▶ Exercise aim
Nothing other than an exact copy of the records should be returned.

▶ Available data
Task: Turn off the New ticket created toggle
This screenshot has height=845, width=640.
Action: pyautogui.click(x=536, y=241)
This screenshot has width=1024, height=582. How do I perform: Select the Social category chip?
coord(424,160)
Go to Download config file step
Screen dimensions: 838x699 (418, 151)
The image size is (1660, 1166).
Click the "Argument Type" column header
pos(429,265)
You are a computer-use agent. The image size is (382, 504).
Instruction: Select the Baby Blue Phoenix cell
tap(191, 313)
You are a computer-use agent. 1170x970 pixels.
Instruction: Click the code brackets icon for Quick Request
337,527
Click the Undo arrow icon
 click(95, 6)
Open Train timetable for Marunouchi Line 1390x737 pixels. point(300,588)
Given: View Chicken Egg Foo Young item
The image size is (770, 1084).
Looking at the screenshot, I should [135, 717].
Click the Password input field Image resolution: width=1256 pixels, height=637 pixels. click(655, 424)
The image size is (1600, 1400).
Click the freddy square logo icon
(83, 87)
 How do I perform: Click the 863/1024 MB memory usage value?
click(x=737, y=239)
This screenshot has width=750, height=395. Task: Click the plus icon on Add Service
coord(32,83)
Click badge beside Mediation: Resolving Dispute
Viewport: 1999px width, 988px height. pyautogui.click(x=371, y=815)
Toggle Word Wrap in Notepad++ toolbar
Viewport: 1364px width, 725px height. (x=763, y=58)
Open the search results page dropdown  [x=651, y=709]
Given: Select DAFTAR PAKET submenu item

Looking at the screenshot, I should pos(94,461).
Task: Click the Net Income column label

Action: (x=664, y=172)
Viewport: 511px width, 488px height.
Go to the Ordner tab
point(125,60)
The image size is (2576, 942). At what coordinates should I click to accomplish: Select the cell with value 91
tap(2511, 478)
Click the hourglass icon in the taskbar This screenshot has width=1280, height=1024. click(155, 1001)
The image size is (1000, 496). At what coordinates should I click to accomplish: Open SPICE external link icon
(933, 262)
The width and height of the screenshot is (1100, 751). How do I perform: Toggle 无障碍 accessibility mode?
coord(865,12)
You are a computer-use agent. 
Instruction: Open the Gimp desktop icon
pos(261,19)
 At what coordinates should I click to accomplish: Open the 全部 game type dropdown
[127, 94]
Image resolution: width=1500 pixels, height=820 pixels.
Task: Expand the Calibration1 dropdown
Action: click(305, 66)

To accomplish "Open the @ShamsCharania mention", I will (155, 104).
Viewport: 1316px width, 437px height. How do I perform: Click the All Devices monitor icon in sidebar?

▶ Output for this exercise
Task: Turn off the New ticket created toggle
This screenshot has height=845, width=640.
Action: pyautogui.click(x=536, y=241)
This screenshot has width=1024, height=582. How do I perform: Select the Social category chip?
coord(424,160)
Go to Download config file step
Screen dimensions: 838x699 (418, 151)
The image size is (1660, 1166).
Click the "Argument Type" column header
pos(429,265)
You are a computer-use agent. The image size is (382, 504).
Instruction: Select the Baby Blue Phoenix cell
tap(191, 313)
You are a computer-use agent. 1170x970 pixels.
Instruction: Click the code brackets icon for Quick Request
337,527
Click the Undo arrow icon
 click(95, 6)
Open Train timetable for Marunouchi Line 1390x737 pixels. point(300,588)
Given: View Chicken Egg Foo Young item
The image size is (770, 1084).
Looking at the screenshot, I should [135, 717].
Click the Password input field Image resolution: width=1256 pixels, height=637 pixels. click(655, 424)
The image size is (1600, 1400).
Click the freddy square logo icon
(83, 87)
 How do I perform: Click the 863/1024 MB memory usage value?
click(x=737, y=239)
This screenshot has width=750, height=395. Task: Click the plus icon on Add Service
coord(32,83)
Click badge beside Mediation: Resolving Dispute
Viewport: 1999px width, 988px height. pyautogui.click(x=371, y=815)
Toggle Word Wrap in Notepad++ toolbar
Viewport: 1364px width, 725px height. (x=763, y=58)
Open the search results page dropdown  [x=651, y=709]
Given: Select DAFTAR PAKET submenu item

Looking at the screenshot, I should pos(94,461).
Task: Click the Net Income column label

Action: (x=664, y=172)
Viewport: 511px width, 488px height.
Go to the Ordner tab
point(125,60)
The image size is (2576, 942). At what coordinates should I click to accomplish: Select the cell with value 91
tap(2511, 478)
Click the hourglass icon in the taskbar This screenshot has width=1280, height=1024. click(155, 1001)
The image size is (1000, 496). At what coordinates should I click to accomplish: Open SPICE external link icon
(933, 262)
The width and height of the screenshot is (1100, 751). How do I perform: Toggle 无障碍 accessibility mode?
coord(865,12)
You are a computer-use agent. 
Instruction: Open the Gimp desktop icon
pos(261,19)
 At what coordinates should I click to accomplish: Open the 全部 game type dropdown
[127, 94]
Image resolution: width=1500 pixels, height=820 pixels.
Task: Expand the Calibration1 dropdown
Action: click(305, 66)

To accomplish "Open the @ShamsCharania mention", I will (155, 104).
Viewport: 1316px width, 437px height. How do I perform: Click the All Devices monitor icon in sidebar?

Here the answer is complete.